The following table sets forth inflows and outflows, related to the Company’s charter party arrangements and other commitments, as of December 31, 2020.

 

      Twelve month periods ending December 31,
+ inflows/ - outflows     Total     2021     2022     2023     2024     2025     2026 and thereafter
Future,minimum, non-cancellable charter revenue (1)   $ 35,636   $ 35,636   $                -      $                  -      $                -      $                -      $                       -   
Acquisition of second-hand vessels (2)     (61,239)     (61,239)                    -                         -                       -                       -                              -   
Vessel BWTS (3)     (23,205)     (23,205)                    -                         -                       -                       -                              -   
Office rent (4)     (963)     (351)     (337)     (228)     (47)                    -                              -   
Total    $ (49,771)   $ (49,159)   $ (337)   $ (228)   $ (47)   $                -      $                       -   

(1)The amounts represent the minimum contractual charter revenues to be generated from the existing, as of December 31, 2020, non-cancellable time charter agreements, until their expiration, net of address commission, assuming no off-hire days, other than those related to scheduled interim and special surveys of the vessels.
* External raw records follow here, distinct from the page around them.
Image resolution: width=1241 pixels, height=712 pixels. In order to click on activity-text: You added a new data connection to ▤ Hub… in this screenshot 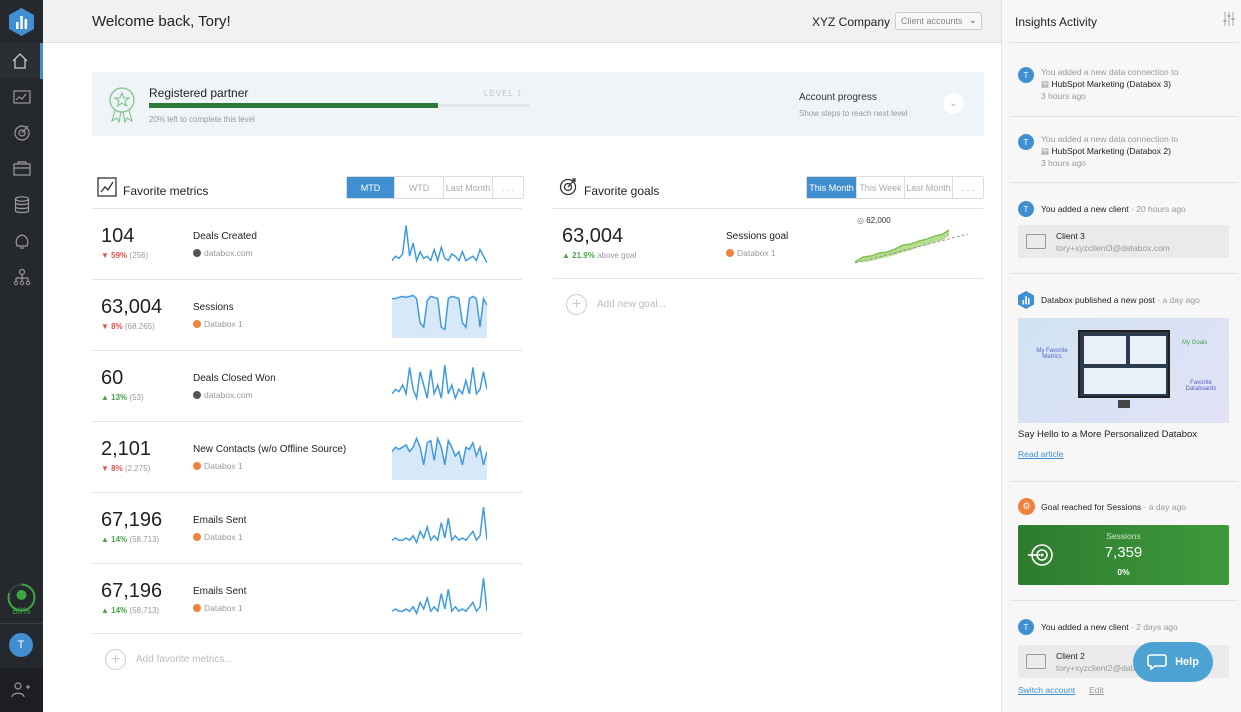, I will do `click(1110, 84)`.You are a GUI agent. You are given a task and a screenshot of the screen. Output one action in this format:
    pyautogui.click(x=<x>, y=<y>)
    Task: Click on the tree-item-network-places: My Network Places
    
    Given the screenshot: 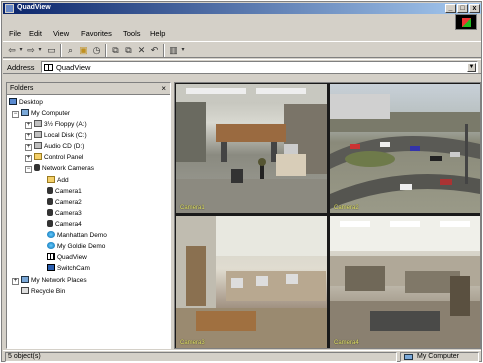 What is the action you would take?
    pyautogui.click(x=54, y=281)
    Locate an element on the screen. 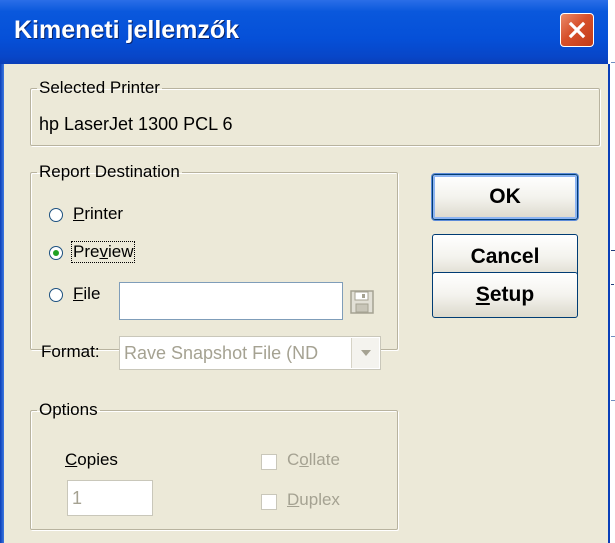 This screenshot has width=615, height=543. copies-value: 1 is located at coordinates (78, 498).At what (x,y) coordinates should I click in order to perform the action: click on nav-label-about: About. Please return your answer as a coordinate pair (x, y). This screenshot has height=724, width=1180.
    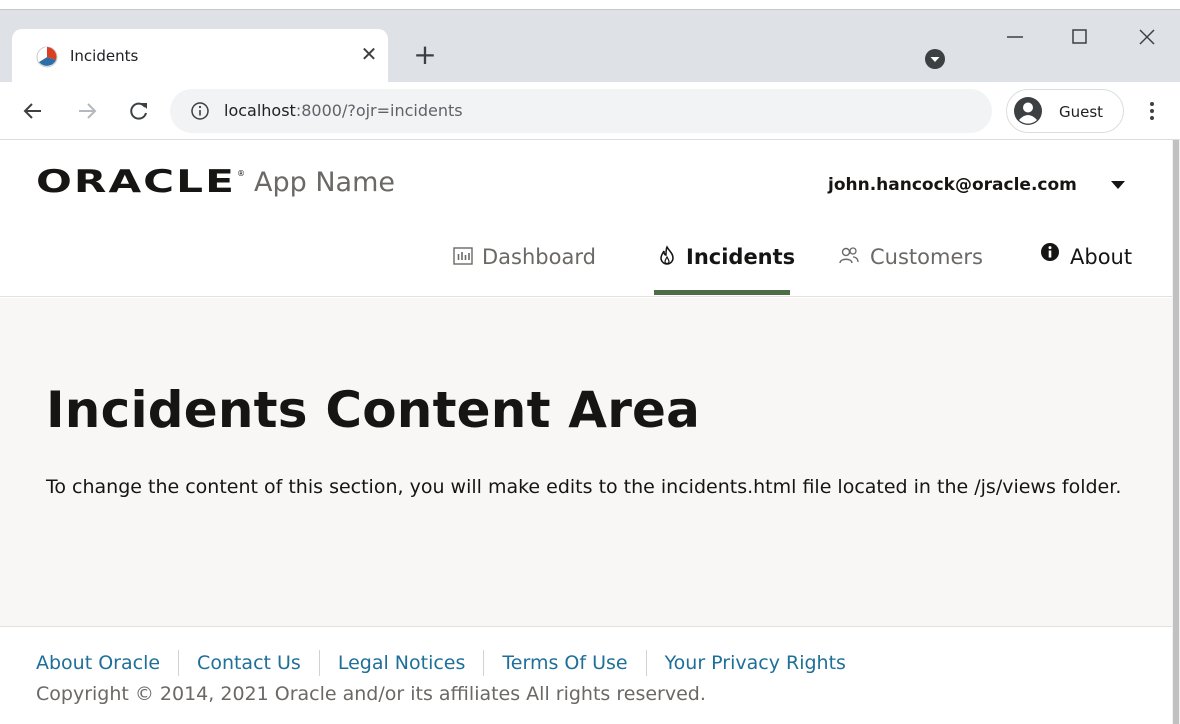
    Looking at the image, I should click on (1102, 257).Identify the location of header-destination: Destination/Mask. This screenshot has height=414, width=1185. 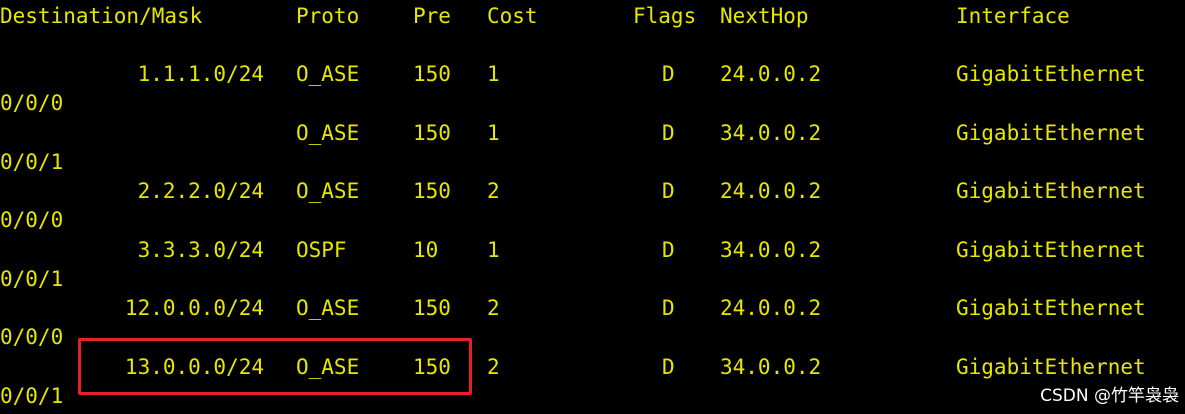
(102, 16).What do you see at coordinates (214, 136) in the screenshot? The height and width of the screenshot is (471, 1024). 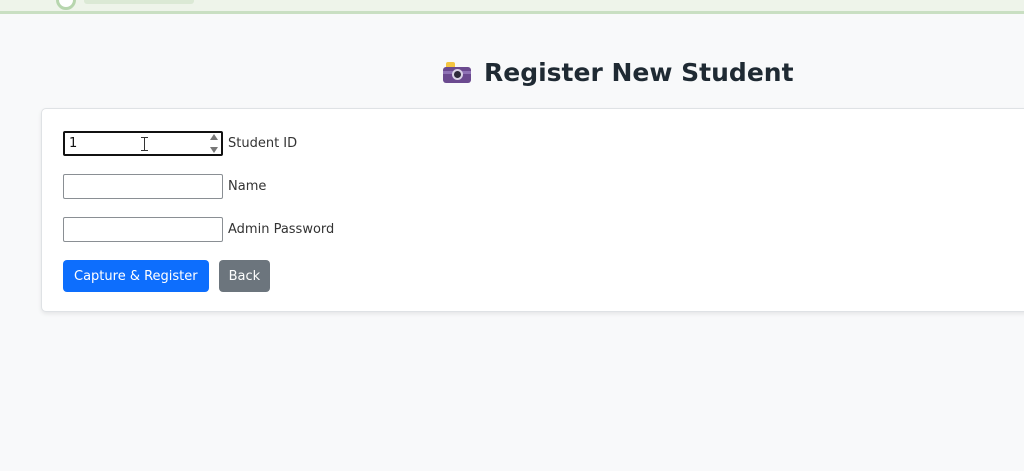 I see `spin-up-icon` at bounding box center [214, 136].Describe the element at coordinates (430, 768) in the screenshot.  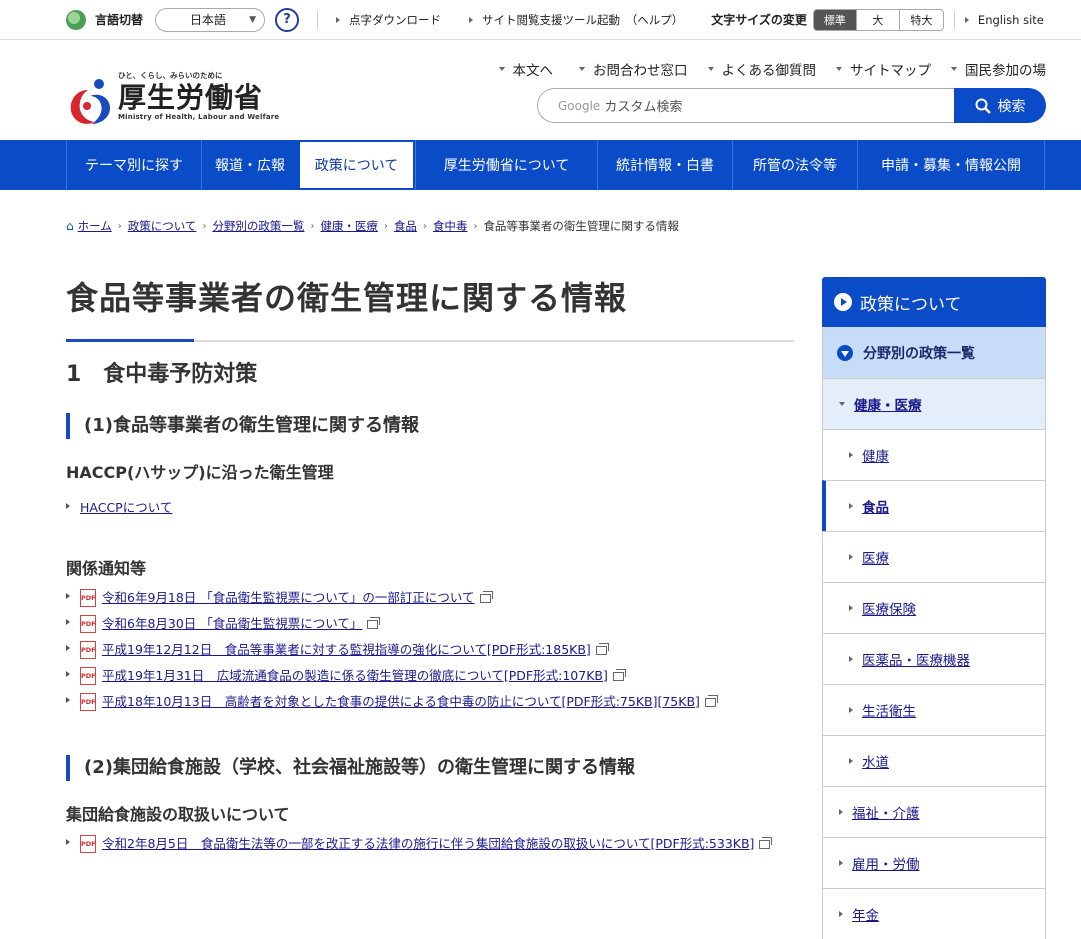
I see `subsection-heading-2: (2)集団給食施設（学校、社会福祉施設等）の衛生管理に関する情報` at that location.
As disclosed in Note 8, within the first quarter of 2021 the time charter agreement for vessel Star Karlie, which accounts for $3,900 of the future, minimum, non-cancellable charter revenue included in the table above, was early terminated within the first quarter of 2021.
(2)The amount reflects the total consideration for the E.R. Acquisition Vessels discussed in Note 5 in form of $39,000 in cash financed by SEB $39,000 Facility (Note 21a) and 2,100,000 of Company’s common shares, issued on January 26, 2021 to E.R., when the vessels were delivered to the Company.
(3)The amounts represent the Company’s commitments as of December 31, 2020, for installation of Ballast Water Treatment System (“BWTS”) on its vessels so as to comply with environmental regulations.
(4)The amount reflects the minimum rental payments under the office rental agreements that the Company is party to as of December 31, 2020. The weighted average remaining lease term of these office rent arrangements as of December 31, 2020 is 2.92 years. Please also refer to Note 3 for office rent agreements entered into with related parties.